How to get a good night’s sleep, no matter what

good nights sleep

We all look forward to getting into bed after a long day, but do you find it difficult to get to sleep? And when you finally wake up in the morning, does it feel like you’ve had no sleep at all? We all suffer from bad sleep from time to time, but what can you do to get a good night’s sleep?

Go to bed early? Drink less caffeine? Well before you invest in the best under eye concealer, read on for 7 ways you can get a better night’s sleep.

Try to go to sleep at the same time every day

In order to get a good night’s sleep and feel refreshed, you need to get in touch with your body’s sleep/wake cycle. If you keep your sleep/wake cycle regular then your body will come to expect sleep and a certain amount of it, this is what makes you feel refreshed and energised. Going to bed at the same time each night helps your body’s internal clock and will also optimise the quality of the sleep you’re getting.

Take smarter naps

If you’re lucky enough to be able to nap from time to time, try to only nap for about twenty minutes maximum and only nap in the earlier part of the day. You wouldn’t let your toddler nap at 5pm, so apply the same rule to yourself.

After-dinner fatigue

We’ve all been there; had a big meal and felt tired and drowsy afterwards. It’s tempting to go to bed but if it’s not quite bedtime yet then get up and do something stimulating to pass the time. Stacking the dishwasher, getting things ready for the next day, making your lunch for tomorrow, or calling a family member or friend for a chat. If you give in and head to bed – yes, you might fall asleep, but you’ll wake in the night and find it much harder to fall back to sleep.

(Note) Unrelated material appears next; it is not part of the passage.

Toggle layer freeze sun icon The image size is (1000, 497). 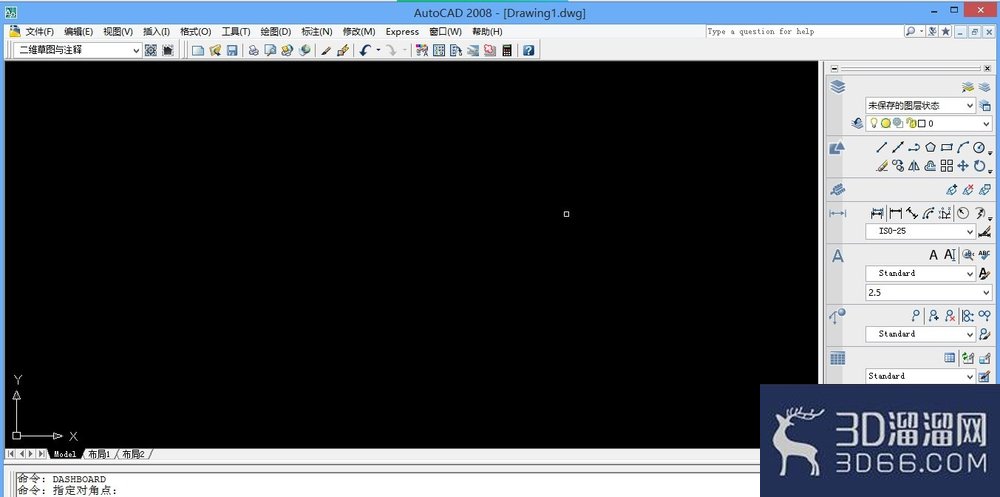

Control your light exposure

What we’re trying to do is help your body associate darkness with rest and daylight with action. In the morning, try to expose yourself to as much sunshine as possible. Have your coffee or breakfast by a sunny window and let the rays warm your face. During breaks at work, try to head outside if possible and get as much Vitamin D as you can. Walk the dog in the daytime rather than at night.

Tech-no!

The soft, blue glow from your smart devices, TV and computer screen is what stimulates you. So, as a rule try to turn every device off at least 2 hours before you head up to bed. If you need your phone then try turning the brightness down.

No more late night TV

TV shows are mostly stimulating then relaxing. Try listening to soft music or an audio book instead.

Make sure your room is dark

Invest in some blackout curtains or get some that are thickly lined. Allowing light to break into the room can be the difference between a good night’s sleep and a bad one.